A group of dedicated students of meditation and contemplative studies have joined Sally for a week at The Joshua Tree Retreat Center/Institute of Mentalphysics, designed largely by Frank Lloyd Wright. The accommodations are austere, reflecting a landscape free of distractions other than the constellations above.
Sally is already seated near the puja where a tall, lean yogini finishes lighting incense and candles, transforming the communal hall into a sacred temple. A faint smell of recently burned sage clears the space in these pre-sunrise hours. It is a time revered by many wisdom traditions, when the veil between worlds is most transparent.
Identities concealed beneath layers of sweaters and scarves, everyone sits closely together on the floor near Sally. The only sound is breathing.
She begins to speak in hushed tones.
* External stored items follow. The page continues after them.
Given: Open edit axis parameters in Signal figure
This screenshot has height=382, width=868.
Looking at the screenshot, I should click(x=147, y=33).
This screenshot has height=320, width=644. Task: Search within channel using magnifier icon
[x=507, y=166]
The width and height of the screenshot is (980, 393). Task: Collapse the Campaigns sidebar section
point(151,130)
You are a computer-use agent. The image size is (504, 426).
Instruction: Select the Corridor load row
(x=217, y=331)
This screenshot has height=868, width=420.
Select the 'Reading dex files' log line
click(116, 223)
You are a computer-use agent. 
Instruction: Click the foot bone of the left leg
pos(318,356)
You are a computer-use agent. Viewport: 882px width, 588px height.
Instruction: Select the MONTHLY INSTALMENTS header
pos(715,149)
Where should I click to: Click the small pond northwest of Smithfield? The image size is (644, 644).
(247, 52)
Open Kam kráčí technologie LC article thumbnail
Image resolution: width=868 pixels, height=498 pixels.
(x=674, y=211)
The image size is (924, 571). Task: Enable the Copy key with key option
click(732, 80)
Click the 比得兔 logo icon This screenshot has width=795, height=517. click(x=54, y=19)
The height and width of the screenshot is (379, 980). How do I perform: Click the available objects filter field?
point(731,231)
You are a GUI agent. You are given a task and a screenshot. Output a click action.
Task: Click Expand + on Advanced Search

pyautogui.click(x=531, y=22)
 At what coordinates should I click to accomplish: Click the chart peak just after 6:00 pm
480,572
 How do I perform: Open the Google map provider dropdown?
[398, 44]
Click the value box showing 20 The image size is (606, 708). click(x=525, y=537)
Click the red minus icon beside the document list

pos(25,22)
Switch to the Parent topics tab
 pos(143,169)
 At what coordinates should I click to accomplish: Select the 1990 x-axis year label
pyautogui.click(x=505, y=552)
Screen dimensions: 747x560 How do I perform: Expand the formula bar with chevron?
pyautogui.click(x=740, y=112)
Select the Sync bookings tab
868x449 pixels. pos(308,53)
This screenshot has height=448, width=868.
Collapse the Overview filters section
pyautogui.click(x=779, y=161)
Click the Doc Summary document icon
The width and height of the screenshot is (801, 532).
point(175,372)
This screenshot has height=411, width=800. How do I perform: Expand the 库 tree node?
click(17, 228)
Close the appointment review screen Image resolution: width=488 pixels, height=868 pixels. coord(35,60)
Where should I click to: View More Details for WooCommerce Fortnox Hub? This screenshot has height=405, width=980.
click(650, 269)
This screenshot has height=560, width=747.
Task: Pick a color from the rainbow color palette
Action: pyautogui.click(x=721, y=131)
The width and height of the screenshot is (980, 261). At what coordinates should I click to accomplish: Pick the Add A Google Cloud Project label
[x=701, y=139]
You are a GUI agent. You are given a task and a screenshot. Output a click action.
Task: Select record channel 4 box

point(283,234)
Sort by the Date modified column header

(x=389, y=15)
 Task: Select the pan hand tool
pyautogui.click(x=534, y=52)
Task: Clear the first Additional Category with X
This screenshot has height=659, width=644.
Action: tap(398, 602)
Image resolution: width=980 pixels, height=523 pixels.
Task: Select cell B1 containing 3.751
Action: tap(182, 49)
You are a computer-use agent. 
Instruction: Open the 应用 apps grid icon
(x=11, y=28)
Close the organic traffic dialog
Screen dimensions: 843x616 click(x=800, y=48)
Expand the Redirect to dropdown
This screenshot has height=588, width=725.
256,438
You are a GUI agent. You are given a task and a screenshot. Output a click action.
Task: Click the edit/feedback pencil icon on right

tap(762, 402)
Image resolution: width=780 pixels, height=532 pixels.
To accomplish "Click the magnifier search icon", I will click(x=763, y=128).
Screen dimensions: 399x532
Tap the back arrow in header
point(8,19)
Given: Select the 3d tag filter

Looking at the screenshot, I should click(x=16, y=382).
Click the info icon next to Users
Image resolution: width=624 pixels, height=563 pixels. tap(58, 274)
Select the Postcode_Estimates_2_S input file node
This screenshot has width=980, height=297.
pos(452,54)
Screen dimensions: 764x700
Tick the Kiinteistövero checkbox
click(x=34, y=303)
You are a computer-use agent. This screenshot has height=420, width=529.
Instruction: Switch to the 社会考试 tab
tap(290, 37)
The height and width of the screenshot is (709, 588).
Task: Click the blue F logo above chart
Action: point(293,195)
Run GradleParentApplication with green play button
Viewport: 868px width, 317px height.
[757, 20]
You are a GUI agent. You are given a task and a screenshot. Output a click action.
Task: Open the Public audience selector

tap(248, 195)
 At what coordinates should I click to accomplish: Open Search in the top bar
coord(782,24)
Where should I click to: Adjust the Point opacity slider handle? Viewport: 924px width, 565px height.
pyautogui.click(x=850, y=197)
Her voice is spectacular in its smooth honey tones. It is simultaneously husky and gentle. Immediately it is apparent that there really is nowhere but here.
She invokes the “Great Spirit of Love and Truth”, borrowing a Chinook Indian blessing, “who flows throughout the whole Universe, to be with us, to teach us and show us the way”. There is a collective pause in the room. The so-called “energy” is palpable: the frequency feels very much like being in the company of the most loving and supportive friends. Friends who are also fiercely loyal and protective. The idea of Shakti is not only understood, but “felt” in Sally’s presence.
The instruction this morning is deceptively challenging: to slip into the space in between the inhales and exhales and vice versa. The Sanskrit term for this midpoint, or gap, is the madhya. Sally reveals that it is the same instruction received from her teacher, Baba Muktananda, back in her days of wearing the orange robes of a swami.
The room dips into the gap as the roomful of minds empty out at the end of every exhale. Again, the gap, as these same minds are flooded with breath on the inhale.
This gap swallows both the reverie of the past and the worries of the future. Sally calls it “the space of the heart”.
Connected to the whole, we sit in silence, slipping into eternity together. There is nowhere to go but here.